The statute reads as follows…

IC 36-3-5-2

Deputies and directors; acting deputies and directors; controller and deputy controllers; corporation counsel

 (a) The executive shall, subject to the approval of the city-county legislative body, appoint each of the executive’s deputies and the director of each department of the consolidated city. A deputy or director is appointed for a term of one (1) year and until a successor is appointed and qualified, but serves at the pleasure of the executive.
(b) When making an appointment under subsection (a), the executive shall submit the name of an appointee to an office to the legislative body for its approval as follows:
(1) When the office has an incumbent, not more than forty-five (45) days before the expiration of the incumbent’s one (1) year term.
(2) When the office has been vacated, not more than forty-five (45) days after the vacancy occurs.
(c) The executive may appoint an acting deputy or acting director whenever the incumbent is incapacitated or the office has been vacated. An acting deputy or acting director has all the powers of the office.
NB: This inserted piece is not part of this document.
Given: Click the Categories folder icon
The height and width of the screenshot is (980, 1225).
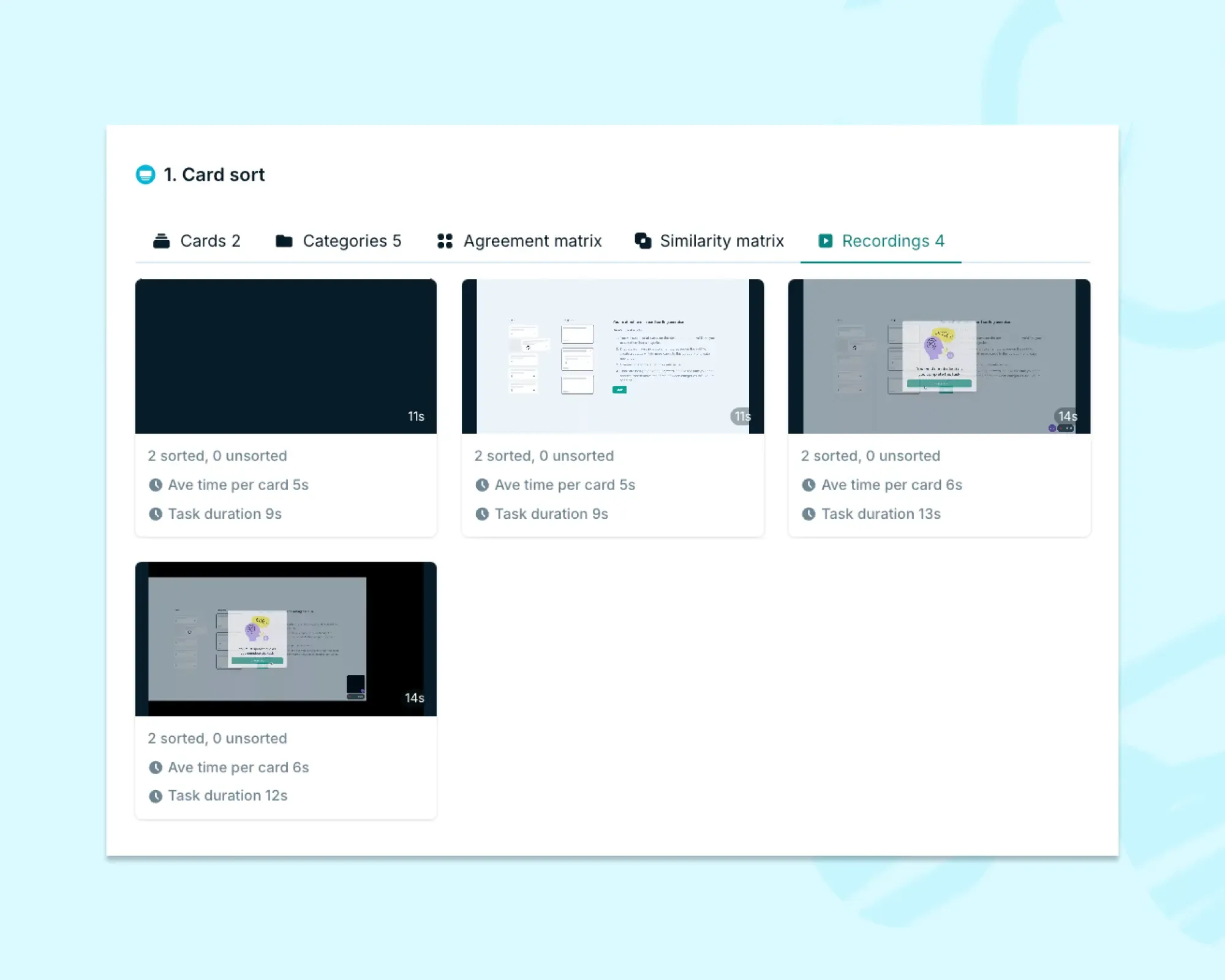Looking at the screenshot, I should 284,241.
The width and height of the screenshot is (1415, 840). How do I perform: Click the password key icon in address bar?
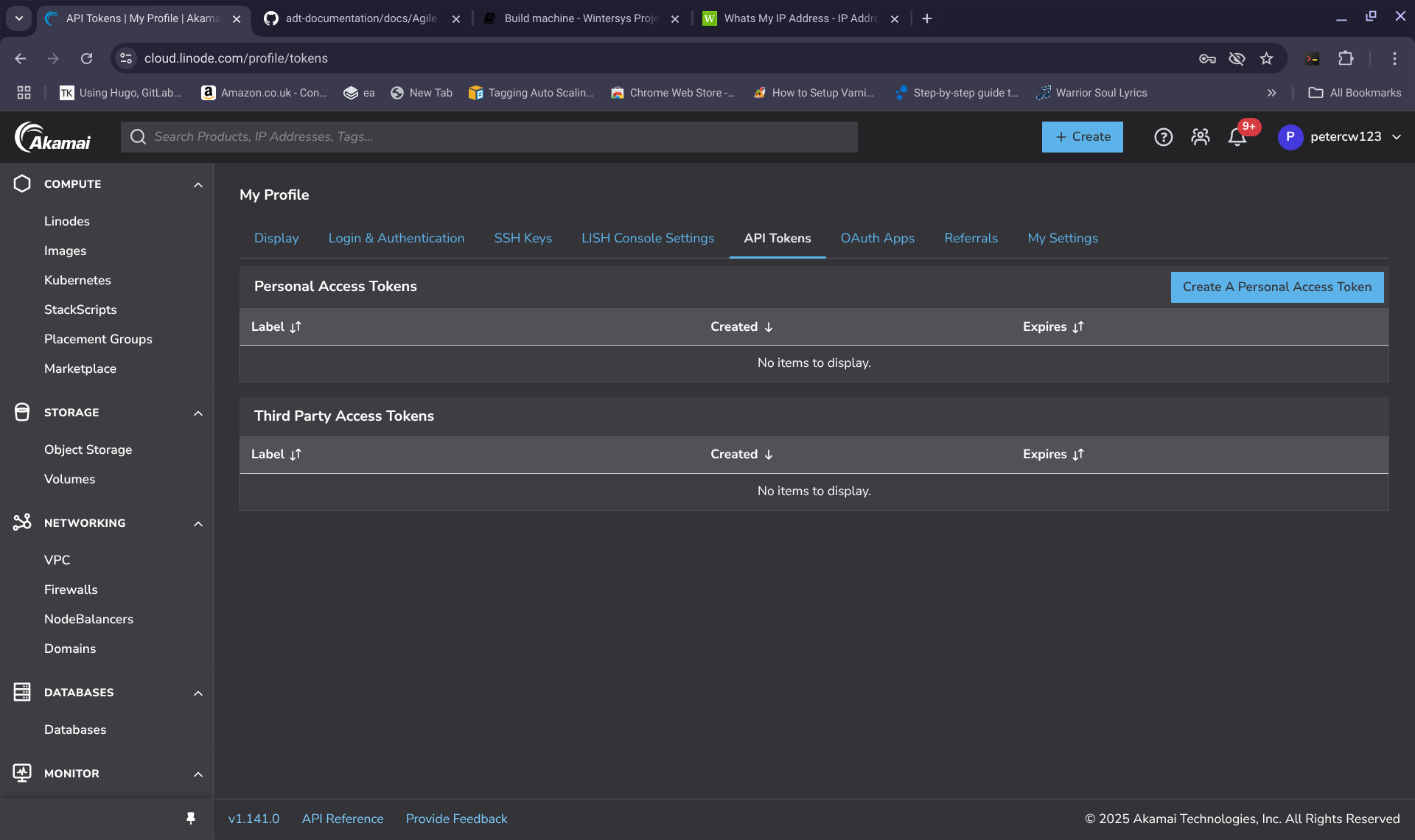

Ogden focuses on the subject to the approval of the city-county legislative body, to make his point that the Council approval is necessary to keep Straub.   However there is the other part of that sentence, ” A deputy or director is appointed for a term of one (1) year and until a successor is appointed and qualified, but serves at the pleasure of the executive.  So in other words, if an individual currently holds a position or any other appointment, they stay there until they decide to leave or the Mayor says otherwise.  Plain, simple language folks.

It would be one thing if the position was vacant to start, but it isn’t.  It’s occupied and will likely be that way for a while.

Now Ogden can go back to running for judge or whatever it was he was doing because apparently reading the statute (which I thought was some judge’s were supposed to do) wasn’t on his agenda.